Once you internalize that split, local stops feeling like a diminished version of Claude and starts feeling like a different tool that happens to live on the same keyboard.

Pitfalls

Running out of memory. If you’ve got other apps open and you load a 24B model, you can push into swap. macOS won’t crash, but everything slows down and the model generation gets erratic. Close Slack and Chrome’s 40 tabs before loading the model, or spring for 48 GB.

Background ollama serve hogging RAM. Ollama keeps recently-used models warm in memory for a while after you stop querying them. Convenient, but it means a 14 GB chunk of your RAM can be held even when you’re not actively using it. ollama stop devstral unloads it. Or set OLLAMA_KEEP_ALIVE=0 in your shell to unload immediately after each request.

Wrong quantization. If you accidentally pull a Q2 or Q3 variant, quality drops sharply. Always check ollama show <model> to confirm what you’ve got, and stick with Q4_K_M or Q8 for coding.

Embedding Ollama into latency-sensitive prod paths. Don’t. Ollama is for your laptop. For production inference, use a real inference server (vLLM, TGI, or a cloud inference provider). Ollama’s process model and memory management are built for single-user developer use, not for serving traffic.

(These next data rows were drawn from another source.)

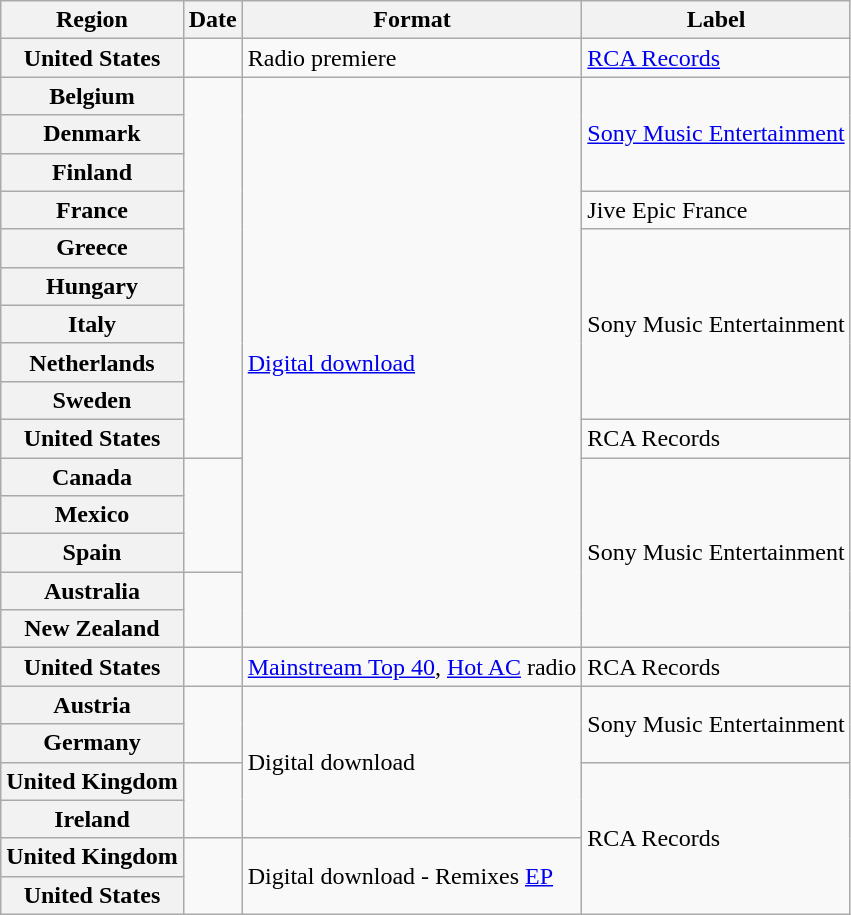
Label [716, 20]
Sweden [92, 400]
Denmark [92, 134]
France [92, 210]
Jive Epic France [716, 210]
Format [412, 20]
Mexico [92, 515]
Spain [92, 553]
Region [92, 20]
Finland [92, 172]
Digital download - Remixes EP [412, 876]
Netherlands [92, 362]
Ireland [92, 819]
Austria [92, 705]
Radio premiere [412, 58]
Germany [92, 743]
Italy [92, 324]
Hungary [92, 286]
Greece [92, 248]
Canada [92, 477]
Date [212, 20]
Australia [92, 591]
Belgium [92, 96]
Mainstream Top 40, Hot AC radio [412, 667]
New Zealand [92, 629]
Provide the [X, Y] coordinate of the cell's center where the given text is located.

Assuming parity with Claude. This is the biggest one and it’s the reason most people bounce off local. If you benchmark Devstral against Claude on a hard task, Devstral loses. That doesn’t mean Devstral is bad — it means you picked the wrong task to benchmark on. Pick a completion task and try again.

Getting started — the 15-minute path

If you skip everything above, do this:

  1. brew install ollama && ollama serve &
  2. ollama pull devstral
  3. ollama run devstral — verify it works with a real prompt.
  4. Install Continue.dev in VS Code (or the Ollama provider in Zed) and point it at http://localhost:11434.
  5. Take one prompt you’d normally send to Claude — a small one, a completion or a docstring or a regex — and send it to Devstral instead. Compare.

The point of step 5 is not to decide whether local is “as good as Claude.” It’s to feel the difference — the instant response, the no-network, the “I could do this on a plane” — and calibrate which of your prompts actually want that shape.

Once you’ve done that, local has a slot in your workflow. A narrow slot, but a real one. That’s the win.